Transcribe every entry verbatim; omit pictures.

- Opening Delimiter -

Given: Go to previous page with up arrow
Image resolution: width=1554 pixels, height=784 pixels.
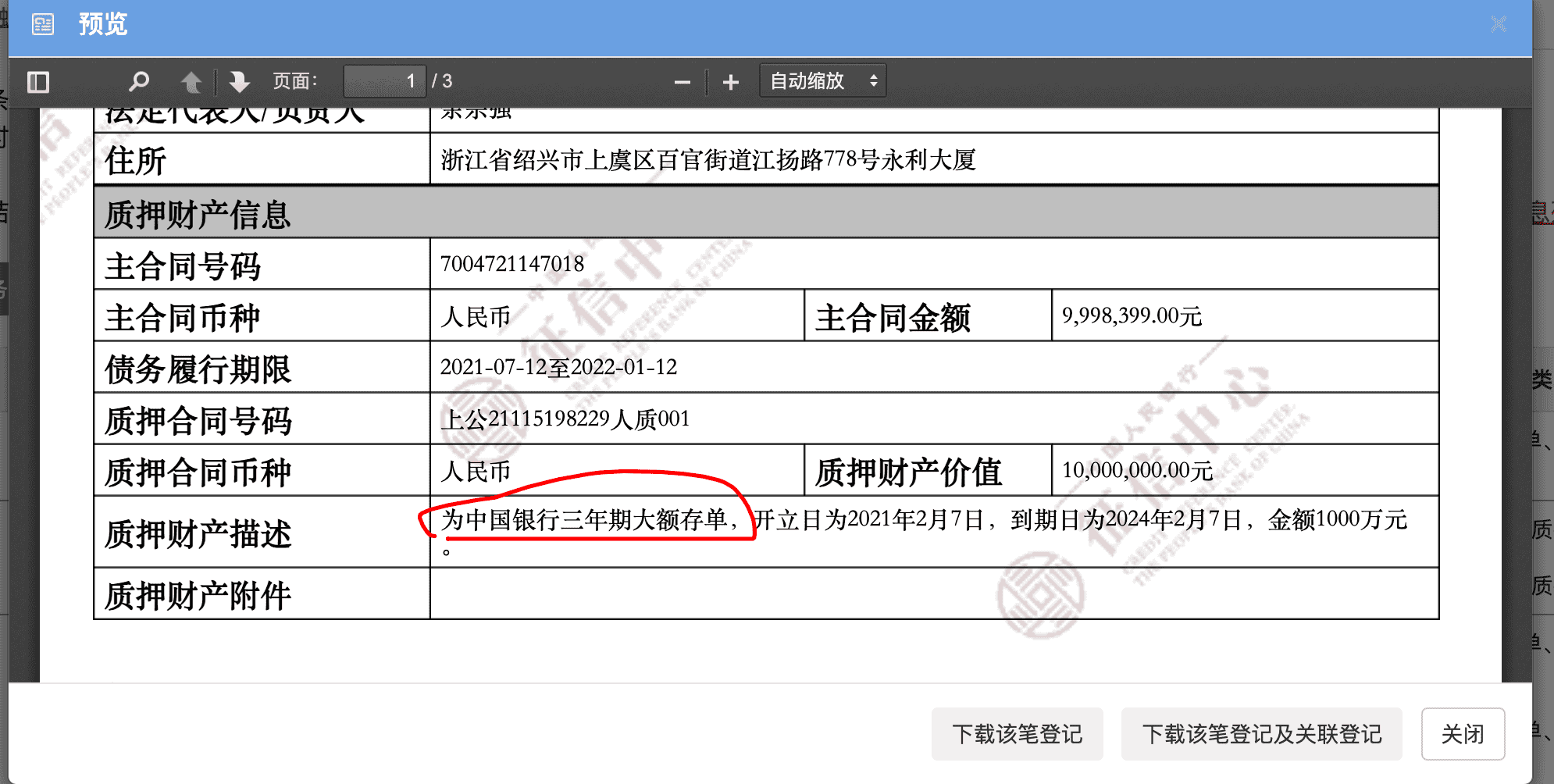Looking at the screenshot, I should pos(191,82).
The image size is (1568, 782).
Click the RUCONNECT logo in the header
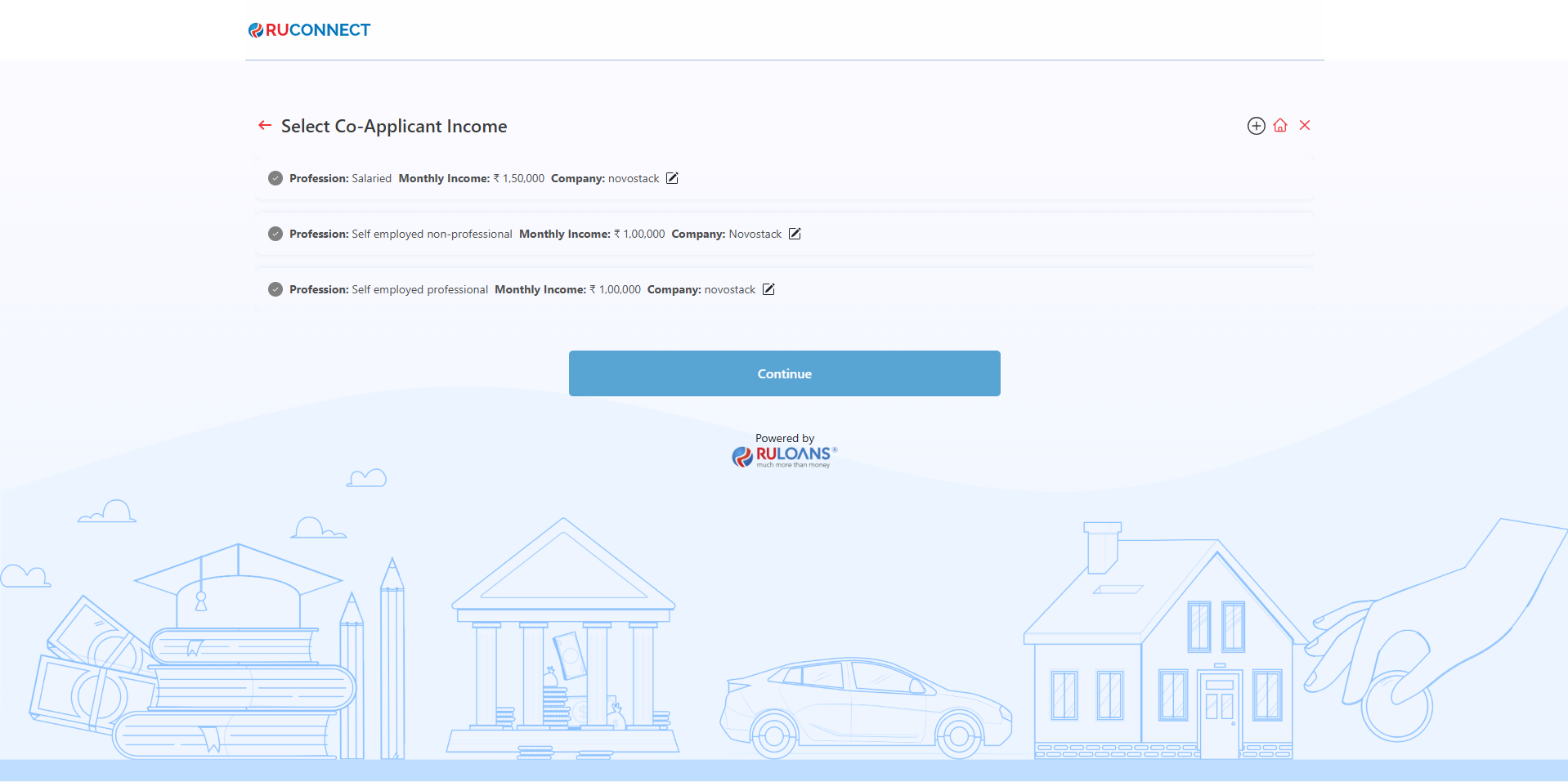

- Closing Delimiter -

• **Your response**
Given: Go to previous page with up arrow
Image resolution: width=1554 pixels, height=784 pixels.
Looking at the screenshot, I should pos(191,82).
The image size is (1568, 782).
Click the RUCONNECT logo in the header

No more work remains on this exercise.